[Stored records]
□ □ □
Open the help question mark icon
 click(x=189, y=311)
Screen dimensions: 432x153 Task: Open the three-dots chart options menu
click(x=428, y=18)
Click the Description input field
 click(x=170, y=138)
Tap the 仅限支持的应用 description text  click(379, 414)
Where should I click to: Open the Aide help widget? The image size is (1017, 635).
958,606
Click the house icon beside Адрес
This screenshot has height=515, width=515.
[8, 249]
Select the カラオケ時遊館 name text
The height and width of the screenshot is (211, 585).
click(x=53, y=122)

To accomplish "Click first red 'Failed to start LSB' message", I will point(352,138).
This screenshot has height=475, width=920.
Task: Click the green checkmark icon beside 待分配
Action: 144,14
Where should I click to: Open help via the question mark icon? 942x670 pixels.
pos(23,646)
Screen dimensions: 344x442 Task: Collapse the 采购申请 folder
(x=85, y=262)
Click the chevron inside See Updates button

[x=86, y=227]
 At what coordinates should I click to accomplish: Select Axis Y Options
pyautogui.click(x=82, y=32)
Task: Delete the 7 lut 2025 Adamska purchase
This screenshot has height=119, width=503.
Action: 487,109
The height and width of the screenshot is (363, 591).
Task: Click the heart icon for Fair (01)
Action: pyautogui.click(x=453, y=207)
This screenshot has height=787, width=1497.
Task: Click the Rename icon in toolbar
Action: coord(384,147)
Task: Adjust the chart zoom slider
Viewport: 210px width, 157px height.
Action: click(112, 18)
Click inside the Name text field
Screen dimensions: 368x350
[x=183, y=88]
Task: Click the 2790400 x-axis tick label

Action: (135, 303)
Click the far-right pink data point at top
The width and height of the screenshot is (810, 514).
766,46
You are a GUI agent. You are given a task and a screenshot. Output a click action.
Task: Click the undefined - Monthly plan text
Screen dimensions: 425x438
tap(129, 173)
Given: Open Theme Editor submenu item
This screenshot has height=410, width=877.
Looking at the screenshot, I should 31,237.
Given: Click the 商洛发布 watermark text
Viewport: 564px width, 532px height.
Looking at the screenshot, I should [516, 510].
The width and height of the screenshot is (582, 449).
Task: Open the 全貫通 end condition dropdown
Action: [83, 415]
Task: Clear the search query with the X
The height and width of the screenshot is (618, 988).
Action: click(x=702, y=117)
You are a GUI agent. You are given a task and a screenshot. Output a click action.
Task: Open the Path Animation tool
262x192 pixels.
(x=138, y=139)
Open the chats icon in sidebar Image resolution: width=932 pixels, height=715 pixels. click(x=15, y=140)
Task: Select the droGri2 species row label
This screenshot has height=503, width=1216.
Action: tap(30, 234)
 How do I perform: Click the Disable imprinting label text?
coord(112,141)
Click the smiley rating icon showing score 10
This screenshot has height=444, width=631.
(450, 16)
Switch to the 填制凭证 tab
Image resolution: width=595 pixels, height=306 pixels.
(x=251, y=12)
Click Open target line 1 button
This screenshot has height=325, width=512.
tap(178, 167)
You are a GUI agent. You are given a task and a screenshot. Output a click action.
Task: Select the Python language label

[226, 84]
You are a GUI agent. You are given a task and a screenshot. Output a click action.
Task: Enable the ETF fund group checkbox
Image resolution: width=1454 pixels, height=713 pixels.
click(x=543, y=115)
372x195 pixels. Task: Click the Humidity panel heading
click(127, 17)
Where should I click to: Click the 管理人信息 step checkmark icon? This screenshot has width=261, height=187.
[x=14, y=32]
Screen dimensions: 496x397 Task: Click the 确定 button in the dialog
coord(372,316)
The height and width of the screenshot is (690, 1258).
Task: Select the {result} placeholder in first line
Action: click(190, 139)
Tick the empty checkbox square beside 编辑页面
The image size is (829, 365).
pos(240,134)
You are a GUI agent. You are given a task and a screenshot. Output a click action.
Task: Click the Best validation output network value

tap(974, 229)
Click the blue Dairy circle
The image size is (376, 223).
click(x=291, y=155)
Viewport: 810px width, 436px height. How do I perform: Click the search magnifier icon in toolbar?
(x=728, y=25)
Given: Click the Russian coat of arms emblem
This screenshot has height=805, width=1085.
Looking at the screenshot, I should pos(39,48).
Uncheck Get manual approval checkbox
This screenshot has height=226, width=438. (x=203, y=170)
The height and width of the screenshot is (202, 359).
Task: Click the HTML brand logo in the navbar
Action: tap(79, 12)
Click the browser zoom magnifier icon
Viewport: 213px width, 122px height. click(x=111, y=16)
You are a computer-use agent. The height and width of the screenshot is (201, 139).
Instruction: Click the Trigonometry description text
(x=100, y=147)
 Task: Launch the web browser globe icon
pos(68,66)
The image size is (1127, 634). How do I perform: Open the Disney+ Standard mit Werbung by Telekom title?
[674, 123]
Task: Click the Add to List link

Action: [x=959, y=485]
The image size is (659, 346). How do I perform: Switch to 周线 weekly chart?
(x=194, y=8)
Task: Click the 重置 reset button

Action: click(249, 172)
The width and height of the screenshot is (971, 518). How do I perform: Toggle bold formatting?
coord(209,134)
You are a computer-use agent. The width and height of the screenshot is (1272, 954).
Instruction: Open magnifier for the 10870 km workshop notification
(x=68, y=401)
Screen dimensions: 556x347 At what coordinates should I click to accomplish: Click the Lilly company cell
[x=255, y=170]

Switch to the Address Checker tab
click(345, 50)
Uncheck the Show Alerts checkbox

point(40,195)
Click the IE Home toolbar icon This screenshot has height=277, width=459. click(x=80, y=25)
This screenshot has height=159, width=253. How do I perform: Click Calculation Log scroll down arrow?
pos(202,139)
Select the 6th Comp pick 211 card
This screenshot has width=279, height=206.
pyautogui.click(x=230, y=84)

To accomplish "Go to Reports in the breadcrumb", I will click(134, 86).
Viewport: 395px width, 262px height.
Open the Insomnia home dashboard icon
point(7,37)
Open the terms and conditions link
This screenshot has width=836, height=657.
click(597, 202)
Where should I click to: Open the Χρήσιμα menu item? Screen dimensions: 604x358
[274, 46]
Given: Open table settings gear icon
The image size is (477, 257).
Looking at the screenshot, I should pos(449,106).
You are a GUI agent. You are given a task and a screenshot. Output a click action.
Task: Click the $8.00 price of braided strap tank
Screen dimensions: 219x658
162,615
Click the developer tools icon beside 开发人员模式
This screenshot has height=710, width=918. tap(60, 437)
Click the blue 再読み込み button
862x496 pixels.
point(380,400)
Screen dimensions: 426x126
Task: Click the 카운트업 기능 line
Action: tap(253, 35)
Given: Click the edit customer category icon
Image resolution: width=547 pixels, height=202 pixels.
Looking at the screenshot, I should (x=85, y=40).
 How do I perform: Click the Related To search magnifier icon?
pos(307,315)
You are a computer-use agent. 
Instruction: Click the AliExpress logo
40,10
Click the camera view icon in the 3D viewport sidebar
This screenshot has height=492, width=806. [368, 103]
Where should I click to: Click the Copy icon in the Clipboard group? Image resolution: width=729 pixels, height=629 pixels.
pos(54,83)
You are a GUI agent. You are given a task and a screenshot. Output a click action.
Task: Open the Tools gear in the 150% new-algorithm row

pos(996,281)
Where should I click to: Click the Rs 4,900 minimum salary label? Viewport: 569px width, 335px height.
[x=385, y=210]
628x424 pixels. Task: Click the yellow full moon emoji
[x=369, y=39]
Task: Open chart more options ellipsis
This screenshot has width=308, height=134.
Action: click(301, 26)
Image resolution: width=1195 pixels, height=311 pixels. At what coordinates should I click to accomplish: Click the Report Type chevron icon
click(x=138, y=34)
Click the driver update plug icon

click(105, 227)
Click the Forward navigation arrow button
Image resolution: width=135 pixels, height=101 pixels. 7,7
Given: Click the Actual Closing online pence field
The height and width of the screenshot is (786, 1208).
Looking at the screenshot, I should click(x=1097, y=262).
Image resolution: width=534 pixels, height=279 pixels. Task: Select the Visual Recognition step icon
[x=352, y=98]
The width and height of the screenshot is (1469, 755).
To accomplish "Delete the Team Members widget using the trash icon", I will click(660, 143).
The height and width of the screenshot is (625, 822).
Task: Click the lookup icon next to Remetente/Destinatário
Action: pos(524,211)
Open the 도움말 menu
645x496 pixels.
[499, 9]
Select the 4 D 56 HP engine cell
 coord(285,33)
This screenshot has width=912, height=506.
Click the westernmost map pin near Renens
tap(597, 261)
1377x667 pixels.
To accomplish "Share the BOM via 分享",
□ □ □
- _Description of the task_:
In the entries above, the lines between the one holding "Switch to the Address Checker tab" and the one holding "Given: Open table settings gear icon", inclusive, are to be printed exactly as written, and those alone.

- _Response to this exercise_:
Switch to the Address Checker tab
click(345, 50)
Uncheck the Show Alerts checkbox

point(40,195)
Click the IE Home toolbar icon This screenshot has height=277, width=459. click(x=80, y=25)
This screenshot has height=159, width=253. How do I perform: Click Calculation Log scroll down arrow?
pos(202,139)
Select the 6th Comp pick 211 card
This screenshot has width=279, height=206.
pyautogui.click(x=230, y=84)

To accomplish "Go to Reports in the breadcrumb", I will click(134, 86).
Viewport: 395px width, 262px height.
Open the Insomnia home dashboard icon
point(7,37)
Open the terms and conditions link
This screenshot has width=836, height=657.
click(597, 202)
Where should I click to: Open the Χρήσιμα menu item? Screen dimensions: 604x358
[274, 46]
Given: Open table settings gear icon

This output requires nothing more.